But then as Detwiler’s command of the pitch began to falter, Braves’ right-hander Kris Medlen was able to keep baffling the Nationals’ hitters. That’s when things ever so slightly began to slip away. The end result was a 5-1 loss to the Braves that ended with a sloppy, forgettable ninth inning, the final taste in their mouth from a 4-2 homestand and a six-game lead in the division.
That was plenty good enough.
“Of course [it is],” said left fielder Michael Morse. “It’s still a six-game lead. It’s awesome.”
They held their breath through injuries to Ian Desmond and Kurt Suzuki — both of which appear to be minor — and squandered plenty of opportunities in the late innings. A chance at perhaps squeezing one more bit of life out of its only real competition dissolved for a team that still gets the occasional reminder that it is not actually going to win every game.
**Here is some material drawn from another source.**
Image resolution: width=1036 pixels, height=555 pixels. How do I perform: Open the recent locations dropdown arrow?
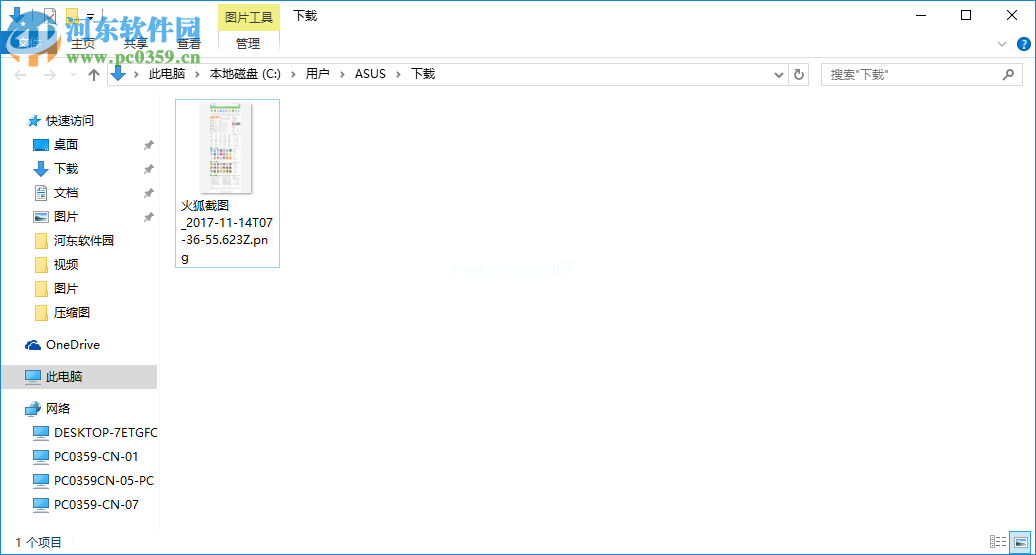[73, 75]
Sometimes the other team’s pitcher is just good enough to beat them.
“[Medlen] was just back-and-forth with his fastball,” said third baseman Ryan Zimmerman, who was the only Nationals batter to get two hits off him. “He threw fastballs, predominantly, for the first four innings, he just wasn’t missing over the plate. And when you can locate the fastball, that’s the best pitch in baseball.”
That’s a lesson Detwiler has been focusing on more this season. He threw his fastball on 73 of 78 pitches Wednesday night which was, perhaps, an over-reliance on the pitch according to manager Davey Johnson. When it abandoned him in the fifth on a four-pitch walk to Medlen proved to be the fulcrum of his outing, Detwiler’s other pitches weren’t sharp enough.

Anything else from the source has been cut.